Stored items from a collection –
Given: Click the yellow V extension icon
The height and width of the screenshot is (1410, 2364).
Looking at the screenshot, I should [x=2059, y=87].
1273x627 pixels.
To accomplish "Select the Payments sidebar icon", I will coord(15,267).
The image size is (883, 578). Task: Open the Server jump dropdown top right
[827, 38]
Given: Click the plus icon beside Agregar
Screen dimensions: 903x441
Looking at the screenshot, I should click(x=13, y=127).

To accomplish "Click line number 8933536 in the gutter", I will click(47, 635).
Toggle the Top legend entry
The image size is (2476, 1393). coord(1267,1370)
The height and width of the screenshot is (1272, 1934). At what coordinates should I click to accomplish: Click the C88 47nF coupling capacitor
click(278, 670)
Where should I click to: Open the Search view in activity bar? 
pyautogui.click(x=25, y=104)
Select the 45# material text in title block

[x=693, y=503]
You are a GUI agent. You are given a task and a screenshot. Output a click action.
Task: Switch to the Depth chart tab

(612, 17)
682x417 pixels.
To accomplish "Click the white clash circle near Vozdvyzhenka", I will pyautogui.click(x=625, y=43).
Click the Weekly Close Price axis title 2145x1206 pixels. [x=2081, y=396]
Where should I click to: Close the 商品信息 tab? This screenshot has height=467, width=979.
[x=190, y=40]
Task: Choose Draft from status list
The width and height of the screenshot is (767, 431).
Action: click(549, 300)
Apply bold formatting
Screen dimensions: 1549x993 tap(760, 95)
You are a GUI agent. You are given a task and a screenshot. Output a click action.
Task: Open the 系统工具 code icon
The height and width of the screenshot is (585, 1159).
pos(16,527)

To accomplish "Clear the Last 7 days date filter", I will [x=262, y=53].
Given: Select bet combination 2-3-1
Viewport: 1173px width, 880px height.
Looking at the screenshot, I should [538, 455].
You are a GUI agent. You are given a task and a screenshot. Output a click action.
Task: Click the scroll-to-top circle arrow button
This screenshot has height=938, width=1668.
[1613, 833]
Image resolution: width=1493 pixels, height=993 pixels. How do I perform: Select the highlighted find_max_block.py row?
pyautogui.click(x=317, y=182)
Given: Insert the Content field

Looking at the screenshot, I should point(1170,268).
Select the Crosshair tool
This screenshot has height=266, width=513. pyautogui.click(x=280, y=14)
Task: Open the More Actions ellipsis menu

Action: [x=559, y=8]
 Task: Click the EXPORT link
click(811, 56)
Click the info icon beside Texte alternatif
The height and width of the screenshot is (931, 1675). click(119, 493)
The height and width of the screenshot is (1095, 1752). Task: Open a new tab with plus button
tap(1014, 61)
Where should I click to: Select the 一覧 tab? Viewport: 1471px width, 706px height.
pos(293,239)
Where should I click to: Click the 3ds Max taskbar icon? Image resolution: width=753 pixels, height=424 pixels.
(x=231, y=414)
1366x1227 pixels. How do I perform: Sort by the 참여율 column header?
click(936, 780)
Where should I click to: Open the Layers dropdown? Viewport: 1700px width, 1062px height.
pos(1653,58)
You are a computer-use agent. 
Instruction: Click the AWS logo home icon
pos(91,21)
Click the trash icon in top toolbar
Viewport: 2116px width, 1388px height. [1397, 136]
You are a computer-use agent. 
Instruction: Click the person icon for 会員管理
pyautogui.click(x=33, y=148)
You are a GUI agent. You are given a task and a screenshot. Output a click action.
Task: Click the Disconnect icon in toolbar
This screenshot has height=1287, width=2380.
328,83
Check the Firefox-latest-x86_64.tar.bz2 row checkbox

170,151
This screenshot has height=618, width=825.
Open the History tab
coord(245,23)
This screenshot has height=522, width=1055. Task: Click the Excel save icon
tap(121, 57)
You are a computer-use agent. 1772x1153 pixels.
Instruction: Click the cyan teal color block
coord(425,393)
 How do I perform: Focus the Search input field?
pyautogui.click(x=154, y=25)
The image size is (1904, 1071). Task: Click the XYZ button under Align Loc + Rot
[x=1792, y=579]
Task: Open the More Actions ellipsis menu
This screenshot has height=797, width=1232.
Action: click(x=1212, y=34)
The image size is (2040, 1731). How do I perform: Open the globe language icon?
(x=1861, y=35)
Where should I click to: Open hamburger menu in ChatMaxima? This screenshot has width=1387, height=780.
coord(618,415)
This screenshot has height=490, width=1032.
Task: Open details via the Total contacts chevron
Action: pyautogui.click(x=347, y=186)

Problem to work on – Above are some lines. Repeat exactly, and only, those from the line that has "Select the 45# material text in title block" through the line that has "Given: Select bet combination 2-3-1".

Reply –
Select the 45# material text in title block

[x=693, y=503]
You are a GUI agent. You are given a task and a screenshot. Output a click action.
Task: Switch to the Depth chart tab

(612, 17)
682x417 pixels.
To accomplish "Click the white clash circle near Vozdvyzhenka", I will pyautogui.click(x=625, y=43).
Click the Weekly Close Price axis title 2145x1206 pixels. [x=2081, y=396]
Where should I click to: Close the 商品信息 tab? This screenshot has height=467, width=979.
[x=190, y=40]
Task: Choose Draft from status list
The width and height of the screenshot is (767, 431).
Action: click(549, 300)
Apply bold formatting
Screen dimensions: 1549x993 tap(760, 95)
You are a GUI agent. You are given a task and a screenshot. Output a click action.
Task: Open the 系统工具 code icon
The height and width of the screenshot is (585, 1159).
pos(16,527)

To accomplish "Clear the Last 7 days date filter", I will [x=262, y=53].
Given: Select bet combination 2-3-1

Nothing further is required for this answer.